The MLB playoffs were stretching in November because of the added days off they stuck in between the playoff gamedays this year; I agree November is simply way too late. Sorry, but if you’re in the World Series, you better show that you have more than two or three starting pitchers. Pretty sure it’s not a revenue thing, though…
As for NCAA, we can talk all we want but I don’t think it’s ever going to change; there’s just way too much money tied into home games (I think the Austin economy alone generates $25 million in revenue for each UT home game, the school itself makes a fortune) and a ton of other incentives, not to mention the Bowl system structure and financial rewards associated. A redistro plan is not gonna work cause all the big schools will cry foul… as said earlier, they just love getting that money (and the smaller ones can fund their programs another couple of years).
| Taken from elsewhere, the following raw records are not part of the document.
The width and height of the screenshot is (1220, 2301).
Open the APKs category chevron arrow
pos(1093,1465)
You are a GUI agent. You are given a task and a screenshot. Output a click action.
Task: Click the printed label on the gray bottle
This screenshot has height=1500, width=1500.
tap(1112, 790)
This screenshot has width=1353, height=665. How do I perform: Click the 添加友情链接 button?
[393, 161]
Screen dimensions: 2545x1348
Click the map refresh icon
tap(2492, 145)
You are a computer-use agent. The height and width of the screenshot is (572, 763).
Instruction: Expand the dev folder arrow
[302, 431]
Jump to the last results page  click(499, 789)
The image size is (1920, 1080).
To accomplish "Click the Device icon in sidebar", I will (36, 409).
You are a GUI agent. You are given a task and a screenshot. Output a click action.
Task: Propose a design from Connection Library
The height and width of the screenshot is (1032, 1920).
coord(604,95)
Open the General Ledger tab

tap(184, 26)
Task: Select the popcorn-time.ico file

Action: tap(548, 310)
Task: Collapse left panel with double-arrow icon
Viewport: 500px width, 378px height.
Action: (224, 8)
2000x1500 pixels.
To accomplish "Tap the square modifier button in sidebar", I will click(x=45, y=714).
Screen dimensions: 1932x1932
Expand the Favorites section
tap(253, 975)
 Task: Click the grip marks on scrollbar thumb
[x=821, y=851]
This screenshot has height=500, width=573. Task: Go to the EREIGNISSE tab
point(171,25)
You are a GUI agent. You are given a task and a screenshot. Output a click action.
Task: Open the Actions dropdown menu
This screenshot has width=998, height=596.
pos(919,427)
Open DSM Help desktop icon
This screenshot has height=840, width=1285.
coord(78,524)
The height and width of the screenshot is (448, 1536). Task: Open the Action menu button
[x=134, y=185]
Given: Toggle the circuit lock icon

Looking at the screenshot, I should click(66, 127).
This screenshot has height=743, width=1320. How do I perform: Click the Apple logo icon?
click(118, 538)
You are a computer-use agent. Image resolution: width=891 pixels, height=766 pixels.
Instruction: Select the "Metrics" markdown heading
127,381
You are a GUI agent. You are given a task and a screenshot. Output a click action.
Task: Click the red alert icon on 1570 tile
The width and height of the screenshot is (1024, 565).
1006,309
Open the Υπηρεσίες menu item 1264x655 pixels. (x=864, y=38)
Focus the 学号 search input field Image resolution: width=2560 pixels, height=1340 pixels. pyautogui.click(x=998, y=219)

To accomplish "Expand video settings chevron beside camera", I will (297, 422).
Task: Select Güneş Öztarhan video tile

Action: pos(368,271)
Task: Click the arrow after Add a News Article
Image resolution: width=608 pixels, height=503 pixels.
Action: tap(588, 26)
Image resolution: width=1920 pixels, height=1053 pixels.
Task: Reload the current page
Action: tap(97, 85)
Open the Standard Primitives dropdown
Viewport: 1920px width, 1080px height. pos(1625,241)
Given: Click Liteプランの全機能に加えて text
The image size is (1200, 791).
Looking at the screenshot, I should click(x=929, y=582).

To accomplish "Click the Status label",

It’ll take a very serious shakeup to change all of that, but since no one sees anything really wrong with it (fiscally, morally or ethically) and no one’s died over it, chances of change are slim at best…
Well, it may very well be a revenue thing. By having so many off-days throughout the playoffs, MLB presumably gets to schedule more playoff games on days that are better for viewership (weekends, I’d guess).
Well perhaps, but you can only have two playoff games on the weekends after all (I think the extended schedule was only for the World Series but I could be wrong). And the first week of the playoffs where there’s a lot of regional excitement (usually), always starts on like a Tuesday, in the afternoon as traditoinally baseball ends the season on a Sunday. IMO the playoffs should always start on a weekend and have everyone play but, of course, you have to compete with the NCAA and NFL, which are both in full swing either way.
Every system is going to have magical theories and drawbacks. People will be unhappy about their school getting the short end with regards to end of the season placement no matter what the system in place and the large sums of cash have to be factored in. No system is perfect. The fact that all of these decisions that are so important for fans and school and league officials are based on the actions of kids 18-24 creates an inherent unpredictability to forecasts and outcomes where rankings/bowls/playoffs/championship games are concerned. I have given up looking for a better solution as I do not think there is one. The BCS is what we have. I have made my peace with that.
I will never make peace with anything that isnt a playoff and I am 100% sure that someday we’ll have one.